NEW YORK (AP) -- For some children, math homework is hard.
It becomes easier, though, with some additional math work at home, according to Wayne Wickelgren, co-author of "Math Coach: A Parent's Guide to Helping Children Succeed in Math" (Penguin Putnam).
Wickelgren, a former Massachusetts Institute of Technology cognitive psychologist specializing in learning, is a father of five children who volunteered as an elementary and middle school math team coach.
His at-home teaching tips include:
-- Setting goals and allotting time. To boost a child's interest in math, set aside about an hour a week, perhaps in two half-hour stints, for fun math-related activities such as puzzles, games or reading nontechnical books about math or mathematicians. If a child needs supplementary instruction to the school curriculum, devote between one and three hours per week to organized lessons. (Full-time homeschooling requires much more time, he notes.)

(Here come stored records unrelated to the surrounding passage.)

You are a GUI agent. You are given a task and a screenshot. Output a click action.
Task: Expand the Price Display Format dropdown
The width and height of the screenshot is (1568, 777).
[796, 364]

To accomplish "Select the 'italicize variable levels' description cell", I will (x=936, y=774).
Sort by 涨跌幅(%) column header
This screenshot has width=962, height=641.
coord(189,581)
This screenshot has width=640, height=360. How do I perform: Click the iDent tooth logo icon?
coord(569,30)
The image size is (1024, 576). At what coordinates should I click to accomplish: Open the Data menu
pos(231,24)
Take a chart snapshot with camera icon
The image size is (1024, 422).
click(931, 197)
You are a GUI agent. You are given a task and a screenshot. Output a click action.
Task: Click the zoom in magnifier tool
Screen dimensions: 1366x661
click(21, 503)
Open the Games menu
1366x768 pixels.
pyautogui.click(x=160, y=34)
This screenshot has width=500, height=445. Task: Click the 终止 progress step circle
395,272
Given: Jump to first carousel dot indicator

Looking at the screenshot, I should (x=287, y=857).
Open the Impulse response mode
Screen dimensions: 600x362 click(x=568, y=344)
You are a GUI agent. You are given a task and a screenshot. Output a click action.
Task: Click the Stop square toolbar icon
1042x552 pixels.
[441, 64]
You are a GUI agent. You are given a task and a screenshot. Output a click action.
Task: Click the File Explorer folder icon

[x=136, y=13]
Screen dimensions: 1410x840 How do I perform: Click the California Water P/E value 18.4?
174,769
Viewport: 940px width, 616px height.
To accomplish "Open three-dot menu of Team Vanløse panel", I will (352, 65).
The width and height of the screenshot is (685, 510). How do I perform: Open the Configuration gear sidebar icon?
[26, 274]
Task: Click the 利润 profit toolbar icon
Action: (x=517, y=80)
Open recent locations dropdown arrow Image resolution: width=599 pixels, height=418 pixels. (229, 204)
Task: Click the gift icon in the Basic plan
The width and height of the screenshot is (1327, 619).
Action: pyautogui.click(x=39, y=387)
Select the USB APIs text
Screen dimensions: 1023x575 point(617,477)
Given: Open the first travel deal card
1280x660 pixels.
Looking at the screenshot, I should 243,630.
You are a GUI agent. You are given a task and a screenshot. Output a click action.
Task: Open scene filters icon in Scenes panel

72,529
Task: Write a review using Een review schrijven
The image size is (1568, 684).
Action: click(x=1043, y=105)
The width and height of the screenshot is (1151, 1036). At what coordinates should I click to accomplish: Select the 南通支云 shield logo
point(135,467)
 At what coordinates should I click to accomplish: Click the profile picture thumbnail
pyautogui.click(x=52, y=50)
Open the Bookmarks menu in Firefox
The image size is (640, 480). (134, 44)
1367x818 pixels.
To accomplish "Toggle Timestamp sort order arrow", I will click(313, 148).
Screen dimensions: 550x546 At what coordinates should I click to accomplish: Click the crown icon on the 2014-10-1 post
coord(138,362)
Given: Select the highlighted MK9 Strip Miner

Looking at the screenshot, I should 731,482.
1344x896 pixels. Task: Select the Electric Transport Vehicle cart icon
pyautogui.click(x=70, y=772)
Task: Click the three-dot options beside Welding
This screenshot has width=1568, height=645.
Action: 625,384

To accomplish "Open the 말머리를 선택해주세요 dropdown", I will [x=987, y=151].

-- Parents should prepare lessons before sitting down with their child. Gather textbooks, workbooks and teacher's guides for the appropriate grade level. Remember to keep concepts in order, such as teaching to count by ones before learning addition, so the child can build upon concepts he already understands. Also, says Wickelgren, assign lots of problems of different types during a session instead of deeply analyzing a small number of problems.
-- Review ideas periodically. People do not remember most pieces of knowledge they've been exposed to just once. Reinforcement should occur over several study sessions, not going over the same thing repeatedly in one sitting -- it's too boring.